At the same time, Biden swiped at Republican lawmakers for not continuing to fund

Ukraine's two-year fight to defend itself against Russia's invasion.

"The way they're walking away from the threat of Russia. The way they're walking away from NATO. The way they're walking away from meeting our obligations ... I've never seen anything like it," Biden said.

A spokesperson for Johnson said the speaker had been trying to meet with Biden for weeks. Raj Shah welcomed Biden's "openness to meeting with Speaker Johnson about the best path forward for securing the nation," and said, "It's long overdue."

With bipartisan support, the Democratic-controlled Senate approved the spending package. Johnson, leader of the narrow Republican majority in the House of Representatives, has balked at sending the measure to the House floor for a vote, in part because former President Donald Trump opposes the new aid.

Johnson has complained that the foreign assistance package contains no new controls to block the influx of tens of thousands of illegal migrants crossing from Mexico into the United States. But Senate Republicans, at the behest of Trump, blocked consideration of a bipartisan proposal to tighten migration restrictions.

Russia sanctions

Ukraine's military reported fresh Russian drone attacks Tuesday, while pressure built toward new sanctions against Russia following the death of imprisoned opposition leader Alexey Navalny.

Ukraine's air force said the country's air defenses destroyed all 23 Russian drones. The intercepts happened over multiple regions of Ukraine, including Kharkiv, Dnipropetrovsk, Kherson and Mykolaiv.
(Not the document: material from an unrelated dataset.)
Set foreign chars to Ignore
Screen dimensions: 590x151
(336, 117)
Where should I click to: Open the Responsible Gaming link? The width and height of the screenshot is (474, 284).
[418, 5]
The Russian attack also included four guided missiles. There were no immediate reports of damage or casualties.

Shmyhal on Tuesday urged Japan and the European Union to enact new sanctions against Russia.

EU foreign policy chief Josep Borrell said Monday that Russian President Vladimir Putin "will be held accountable" for Navalny's death.
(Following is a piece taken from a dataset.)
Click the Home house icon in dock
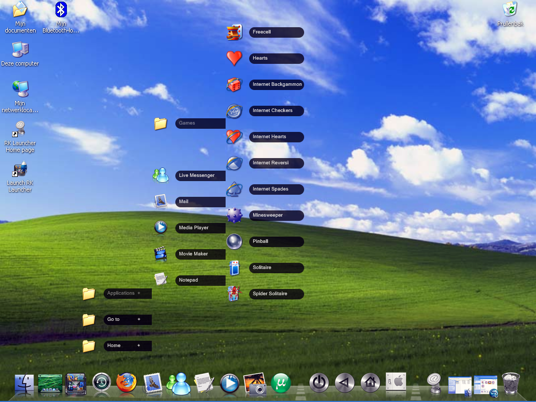Image resolution: width=536 pixels, height=402 pixels. point(370,383)
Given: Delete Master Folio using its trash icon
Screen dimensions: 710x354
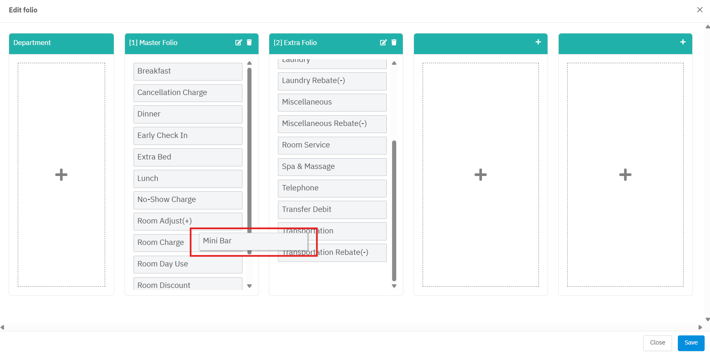Looking at the screenshot, I should click(x=249, y=43).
Biden said Monday his administration is considering additional Russia sanctions, and he blamed Russian President Vladimir Putin and the Russian leader's "thugs" for Navalny's death last week.

"We already have sanctions," Biden told reporters at the White House, "but we're considering additional sanctions, yes."

Some information for this report came from The Associated Press, Agence France-Presse and Reuters.